The man accused of being post-war Germany's most prolific serial killer was known to colleagues as a "nice guy" who did little to arouse suspicion until well into his murder spree.
With his verdict expected Thursday, prosecutors say Niels Hoegel, 42, a heavy-set, second-generation caregiver, was drunk on power over his ailing patients, whom he picked off at random out of "boredom".
Hoegel has admitted to injecting patients with drugs that cause heart failure or circulatory collapse so he could then try to revive them and, when successful, shine as a saviour before his medical peers and superiors.
The dangerous game left at least around 100 patients dead, according to the charges against him. However, police say the actual number could be more than 200.
The current trial is Hoegel's third since 2015 related to the deaths at clinics where he worked.
He was found guilty in two earlier trials and sentenced to 15 years in prison, but investigators pressed on with toxicology tests on dozens more exhumed bodies.
Hoegel has admitted to committing 43 murders with certainty but said he had serious memory gaps in dozens of other instances.
He offered his victims' families an apology during extensive testimony.
"If I knew a way that would help you, then I would take it, believe me," Hoegel said as his trial got under way in November.
"I am fully convinced now that I owe every relative an explanation. I am honestly sorry."
'Pretty normal'
Local daily Nordwest Zeitung plunged into a character study of the defendant whose crimes stunned the country.
Talking to his former teachers and classmates, "friendly", "helpful" and "fun" were words that came up again and again to describe him.
"In no way someone from the fringes", the paper quoted another person who had known him since adolescence as saying.
A teacher called him "a pretty normal student" who was more interested in football than in his classes.
Born on December 30, 1972 in the coastal town of Wilhelmshaven, Hoegel grew up in a Catholic family he described as "warm and stable".
At 16, he began training at the main hospital in his hometown as a nurse, his father's vocation.
He failed to make a strong impression, but colleagues and superiors remember him as "nice" during the few years he spent at the clinic.

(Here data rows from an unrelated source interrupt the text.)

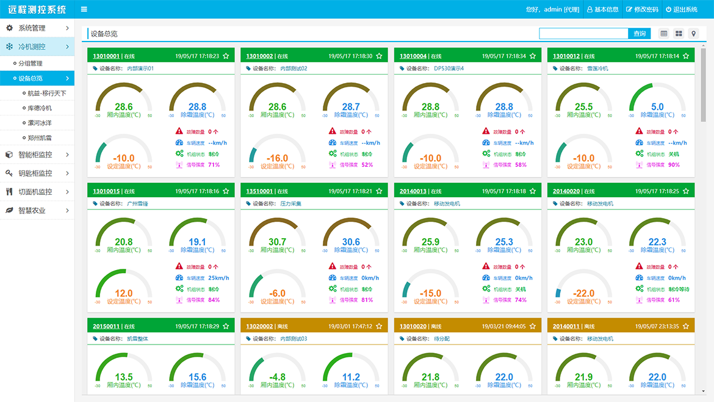Viewport: 714px width, 402px height.
Task: Click the 查询 search button
Action: (x=639, y=34)
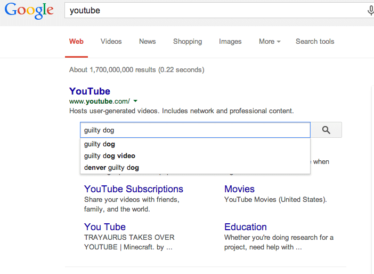This screenshot has width=374, height=274.
Task: Open the Education sitelink
Action: click(x=246, y=226)
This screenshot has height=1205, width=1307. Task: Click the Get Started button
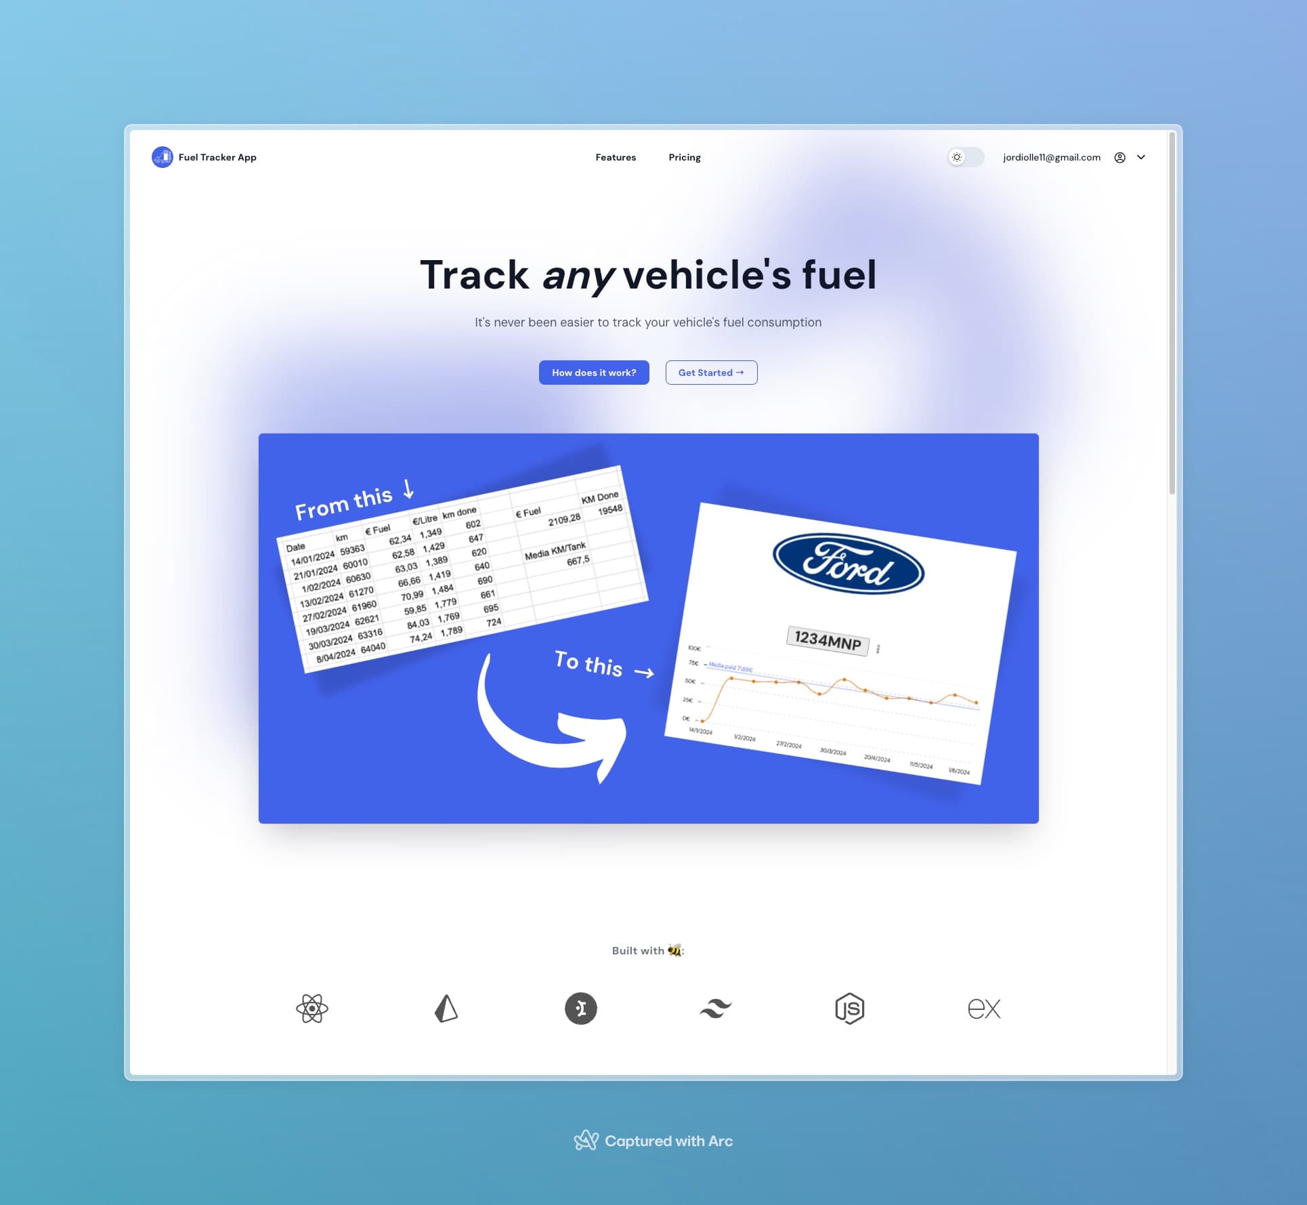[712, 373]
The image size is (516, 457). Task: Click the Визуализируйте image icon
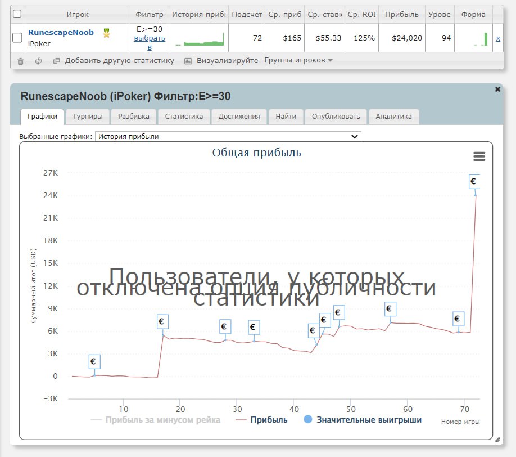coord(188,61)
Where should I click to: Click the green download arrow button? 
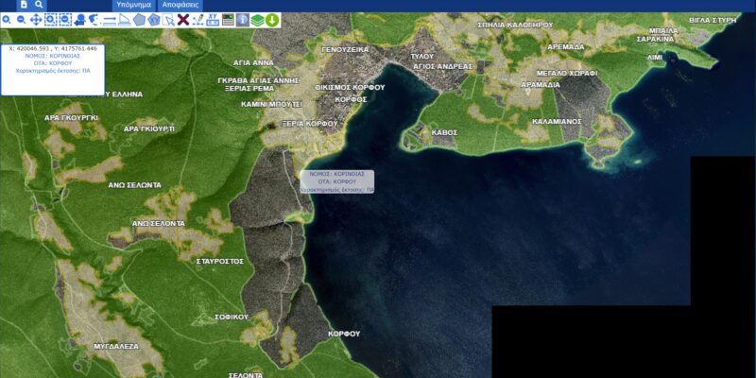pos(271,19)
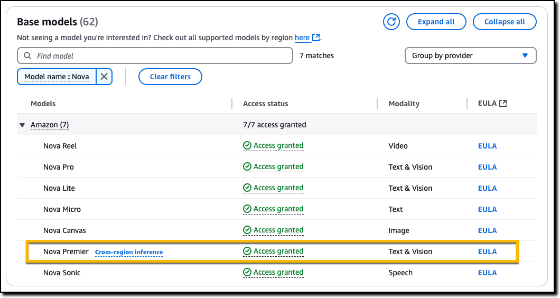Click the refresh models icon button
The image size is (560, 298).
coord(391,22)
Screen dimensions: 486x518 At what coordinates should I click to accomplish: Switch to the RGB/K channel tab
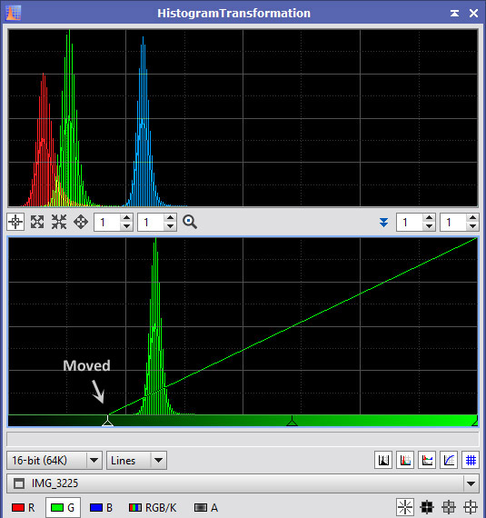click(153, 507)
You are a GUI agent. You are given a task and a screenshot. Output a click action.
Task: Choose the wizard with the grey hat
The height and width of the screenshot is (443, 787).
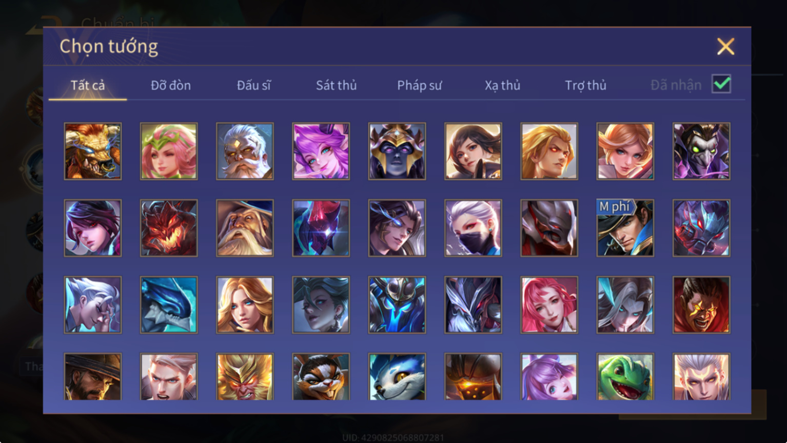click(245, 228)
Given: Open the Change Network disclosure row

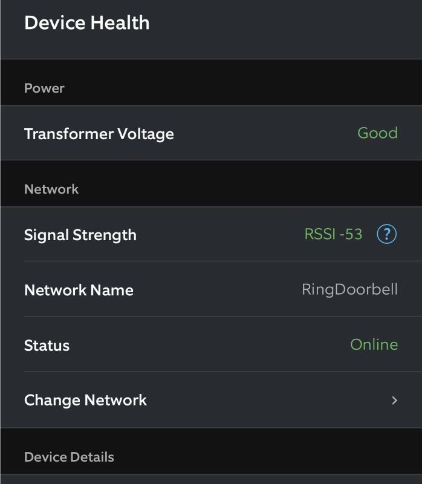Looking at the screenshot, I should click(x=212, y=400).
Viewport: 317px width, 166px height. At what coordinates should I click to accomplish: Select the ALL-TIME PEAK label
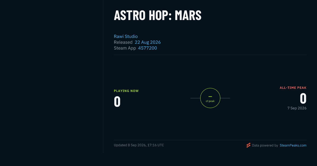tap(293, 88)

The image jars with what would become an alleged frenzy of killing in the years between 2000 and 2005 when he deliberately caused heart failure in several dozen patients before trying to save them, in most cases without success.
He asked two female trainee nurses he was trying to impress to watch him during one such rescue attempt, according to depositions.
Prosecutors say he was motivated by professional vanity but also, often enough, sheer "boredom".
'Resuscitation Rambo'
Hoegel "acted out of pride", the presiding judge who convicted him in 2015 said, adding that he "used people as pawns".
"A sad guy who gave himself God's powers," said Christian Marbach, whose grandfather was killed by Hoegel.
In a 200-page personality assessment, psychiatrist Konstantin Karyofilis said that Hoegel failed to see his patients as "individuals". Another report identified a "severe narcissistic disorder".
The "nice guy" facade shattered at a hospital in the northern city of Oldenburg, where he started working in 1999.
The clinic had a good reputation but Hoegel felt overwhelmed by the job and started drinking heavily as he sank deeper into a depression spiked with a panicky fear of his own death.
The emergency resuscitations, and the deaths, began to soar on his watch at the hospital.
Hoegel gained a reputation as something of a jinx and colleagues sought to avoid working with him.
He was encouraged to move on in 2002, with a positive recommendation from management to ensure his quick departure.
Despite the curious number of patient deaths under his care, no internal investigation was ever opened against him.
Hoegel, who eventually married and had a daughter, was allowed to continue the carnage in the neighbouring town of Delmenhorst, where colleagues nicknamed him "Resuscitation Rambo".
That is until he was caught in the act in June 2005.
When he managed to revive a patient, he was sated but only for a few days, Karyofilis said: "For him, it was like a drug."